Work instructions:
1 – The Es-spark forum post says why the poster used a code snippet from the Elastic guide. What was the purpose, in one to three sentences?
2 – Pick up the forum post about Es-spark not working with Spark where it stops, right after the compile warnings, and carry it on.

Excerpt provided:
====

Es-spark do not work with spark


#1

Hi, all

I use the code snippet from https://www.elastic.co/guide/en/elasticsearch/hadoop/2.4/spark.html to write some data to elasticsearch.

the content of pom.xml is as follow:


org.elasticsearch
elasticsearch-spark_2.10
2.4.0


org.apache.spark
spark-network-common_2.10




org.apache.spark
spark-core_2.10
1.6.1
provided


com.google.collections
google-collections
1.0-rc2

<build>
    <plugins>
        <plugin>
            <groupId>org.apache.maven.plugins</groupId>
            <artifactId>maven-shade-plugin</artifactId>
            <version>1.2.1</version>
            <executions>
                <execution>
                    <phase>package</phase>
                    <goals>
                        <goal>shade</goal>
                    </goals>
                    <configuration>
                        <transformers>
                            <transformer implementation="org.apache.maven.plugins.shade.resource.ManifestResourceTransformer">
                                <mainClass>com.ghawk.spark.SparkMain</mainClass>
                            </transformer>
                        </transformers>
                    </configuration>
                </execution>
            </executions>
        </plugin>
    </plugins>
</build>

when i compile the project, the log prints follow warnings:
[WARNING] We have a duplicate org/apache/spark/unused/UnusedStubClass.class in /Users/baidu/.m2/repository/org/apache/spark/spark-catalyst_2.10/1.6.1/spark-catalyst_2.10-1.6.1.jar
[WARNING] We have a duplicate com/esotericsoftware/reflectasm/ConstructorAccess.class in /Users/baidu/.m2/repository/com/esotericsoftware/reflectasm/reflectasm/1.07/reflectasm-1.07-shaded.jar
...............

====

The data:
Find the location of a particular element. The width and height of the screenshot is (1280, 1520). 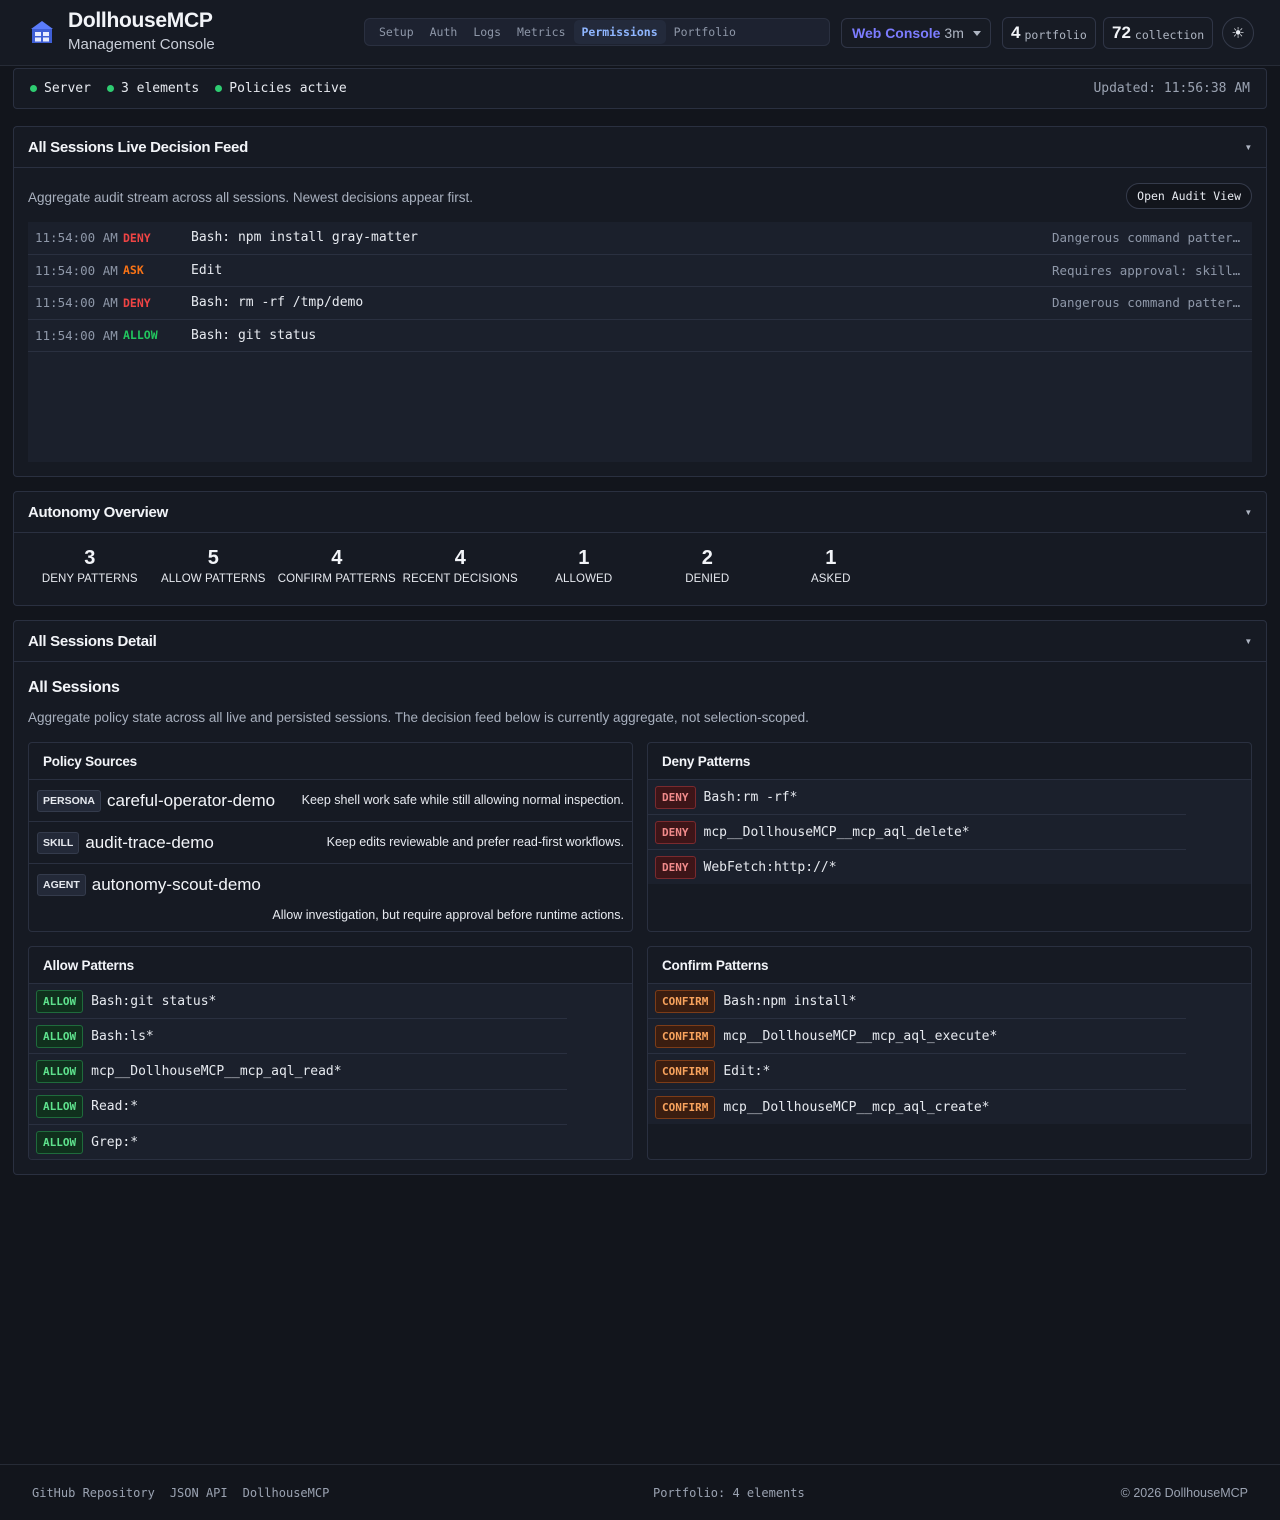

sun-icon: ☀ is located at coordinates (1238, 34).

====

Written answers:
1 – The poster used the code snippet from the Elasticsearch for Apache Hadoop 2.4 Spark guide to write some data to Elasticsearch.

2 –
and when i run this program, it throws follow errors:
$ ./bin/spark-submit ghawk-spark-1.0.0-SNAPSHOT.jar
Exception in thread "main" java.lang.SecurityException: Invalid signature file digest for Manifest main attributes
at sun.security.util.SignatureFileVerifier.processImpl(SignatureFileVerifier.java:284)
at sun.security.util.SignatureFileVerifier.process(SignatureFileVerifier.java:238)
at java.util.jar.JarVerifier.processEntry(JarVerifier.java:316)
at java.util.jar.JarVerifier.update(JarVerifier.java:228)
at java.util.jar.JarFile.initializeVerifier(JarFile.java:383)
at java.util.jar.JarFile.getInputStream(JarFile.java:450)
at sun.misc.URLClassPath$JarLoader$2.getInputStream(URLClassPath.java:940)
at sun.misc.Resource.cachedInputStream(Resource.java:77)
at sun.misc.Resource.getByteBuffer(Resource.java:160)
at java.net.URLClassLoader.defineClass(URLClassLoader.java:454)
at java.net.URLClassLoader.access$100(URLClassLoader.java:73)
at java.net.URLClassLoader$1.run(URLClassLoader.java:368)
at java.net.URLClassLoader$1.run(URLClassLoader.java:362)
at java.security.AccessController.doPrivileged(Native Method)
at java.net.URLClassLoader.findClass(URLClassLoader.java:361)
at java.lang.ClassLoader.loadClass(ClassLoader.java:424)
at java.lang.ClassLoader.loadClass(ClassLoader.java:357)
at java.lang.Class.forName0(Native Method)
at java.lang.Class.forName(Class.java:348)
at org.apache.spark.util.Utils$.classForName(Utils.scala:174)
at org.apache.spark.deploy.SparkSubmit$.org$apache$spark$deploy$SparkSubmit$$runMain(SparkSubmit.scala:689)
at org.apache.spark.deploy.SparkSubmit$.doRunMain$1(SparkSubmit.scala:181)
at org.apache.spark.deploy.SparkSubmit$.submit(SparkSubmit.scala:206)
at org.apache.spark.deploy.SparkSubmit$.main(SparkSubmit.scala:121)
at org.apache.spark.deploy.SparkSubmit.main(SparkSubmit.scala)

it seems elasticsearch-spark_2.10 and spark-core_2.10 do not work well together.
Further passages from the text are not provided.